Pour ma part, j'aime revenir à la base. L'idée qu'un homme ait des valeurs alternatives à cette malsaine pensée unique dont l'on est si souvent submergé, cette pensée américaine qui nous mène actuellement tout droit vers une catastrophe environnementale. Parce que tout le monde ne pense pas comme les États-Unis, tout le monde ne rêve pas d'une richesse infinie dépourvue de sens. Parlez-en à l'État Islamique, parlez-en à quelques deux milliards d'asiatiques qui n'ont aucune idée de ce qu'est le monde occidental.

Le premier ministre du Canada, Justin Trudeau, souligne la mort de Castro et se fait fustiger de toute part. On oublie souvent que le plus grand allié du Canada, les États-Unis, n'a pas un bilan sans tâche de sang. Autant d'un côté de la frontière comme de l'autre, on vend de l'armement à l'Arabie Saoudite, pourtant dirigé par une monarchie absolue, loin d'être libre de tous soupçons. Comment peut-on critiquer un dictateur en particulier et en aider d'autres? Ah oui, parce que l'Arabie Saoudite nous vend du pétrole et participe au capitalisme sauvage...

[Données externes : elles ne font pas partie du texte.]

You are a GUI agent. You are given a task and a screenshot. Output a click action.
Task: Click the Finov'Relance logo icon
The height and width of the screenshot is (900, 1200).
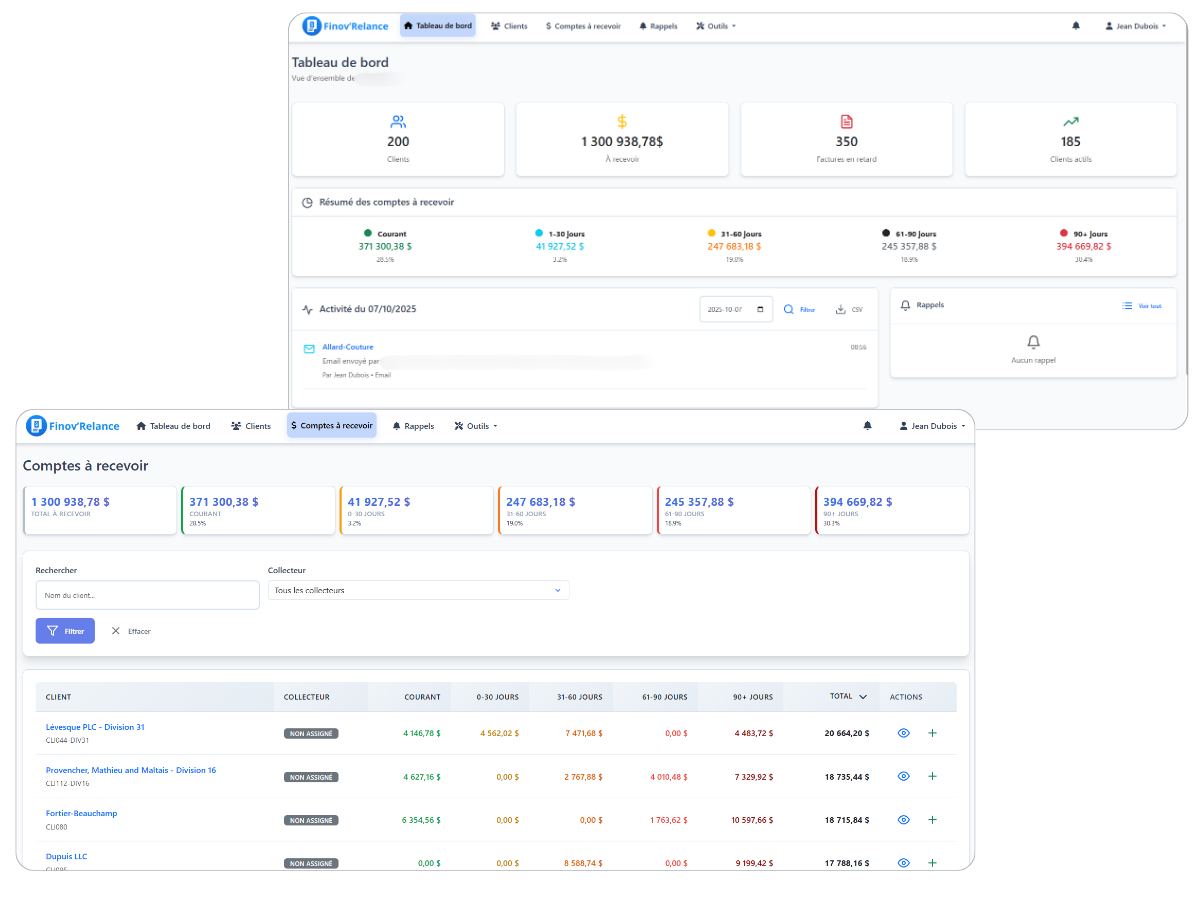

Cuba en 1959 a été pour ce groupe de rebelles une île de renouveau, là où un monde différent de ce qui était proposé par les États-Unis était possible. Or, ces derniers ont tout fait pour empêcher une vision différente de se réaliser qui on alimenté le mythe négatif du communisme. Cuba a dû réagir aux nombreuses tentatives de se voir démembrer en restreignant certaines libertés au sein de son pays. La propagande a de nombreuses fois failli faire tomber la révolution de Castro. Il est plutôt normal de voir le pays se replier sur lui-même afin de se protéger à nouveau d'un envahisseur capitaliste. Or, la majorité de comprend pas pourquoi Fidel Castro est passé d'un rebelle idéaliste et socialiste à un dictateur restreignant et contrôlant. Et c'est bien dommage, parce que cet homme avait une vision alternative de la vie en collectivité.

On tient souvent pour acquis que le capitalisme est la seule solution, que ceux qui arrive de loin avec des idées différentes et qui tentent d'essayer quelque chose sont des truants. Or, tous ne sont pas remplis d'idées négatives.

Fidel est le catalyseur de cette grande amitié qui unit tous ces présidents socialistes et humanistes d’Amérique latine. Ces gens qui ne travaillent pas pour l’église économique, mais pour leur peuple et surtout les plus démunis de partout. Ces gens pour qui la coopération remplace la compétition et l’entraide remplace la volonté d’écraser les autres.